1- La personne est un être en devenir :
J’aime à me souvenir des paroles d’un élève qui me disait « laissez-moi le temps et vous verrez...» Mais lui ai-je toujours laissé le temps nécessaire pour voir ?
Sommes-nous toujours prêts à faire le pari de l’imprévisibilité de ce devenir individuel ou collectif devant la prétendue immédiateté des résultats attendus d’une scolarité...
Cette recherche du résultat doit nous inviter à une certaine humilité parce que le résultat nous échappe souvent! L’être humain n’est pas un produit. Et sans cette humilité, nous pourrions verser dans cette vision redoutable de la maîtrise du destin du jeune.
2- La personne est un être fragile :
Nous devons être vigilants parce que l’homme est fragile face aux coups. Nous pouvons tous être atteints dans nos failles, dans nos angoisses profondes, dans ce qui fait que nous doutons de nous. Ce doute de soi est assez fréquent, voire plus fréquent chez les adolescents et la confusion dans laquelle se trouve notre société n’y est pas étrange. Alors pour prendre soin de l’homme fragile, il faut être à l’écoute de l’autre comme dans son accueil. Et ce sont bien là deux attitudes dont il nous faut prendre soin.
Cours

Cour basse des Elèves

3- La personne est un être relié :
Les deux choses à éviter sont à mon sens :
 le lien qui étouffe, enferme, et qui ne relie pas, mais qui supprime la relation juste.
 Et l’absence de lien c’est-à-dire le désert parce que dans les deux cas, nous sommes seuls...

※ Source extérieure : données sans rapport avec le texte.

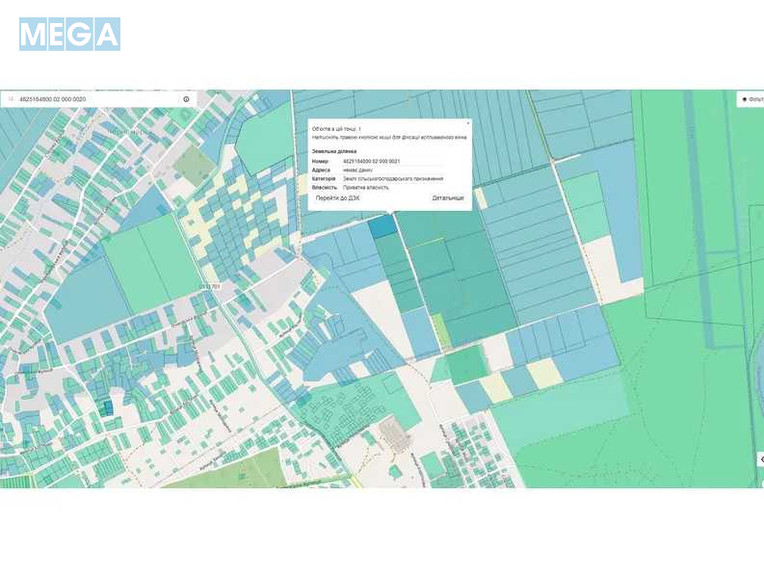
Task: Click the "Власність" value in popup
Action: 364,187
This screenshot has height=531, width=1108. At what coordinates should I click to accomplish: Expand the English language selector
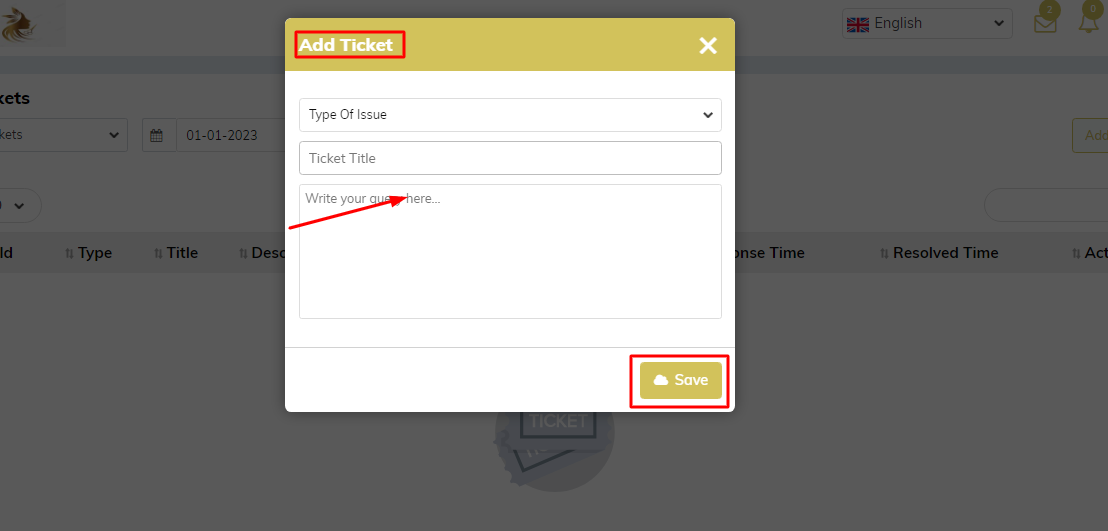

Mais quel rapport avec l’école me direz-vous ? L’école est un lieu particulier, artificiel par rapport à la société globale. Sa spécificité n’est pas l’instruction, encore que la transmission des connaissances soit importante. C’est un lieu d’initiation, au sens noble du terme. Ce qui est en cause, ce n’est pas simplement que les enfants apprennent quelque chose, même si c’est absolument nécessaire. C’est qu’il leur soit donné un chemin d’humanité.
Puisse ce chemin d’humanité nourrir notre regard d’espérance.

Je vous laisse à présent découvrir cette nouvelle édition de la vie à Saint André et j’adresse mes sincères remerciements aux travailleurs de l’ombre qui œuvrent sans compter pour nous livrer le témoignage de nos belles réalisations.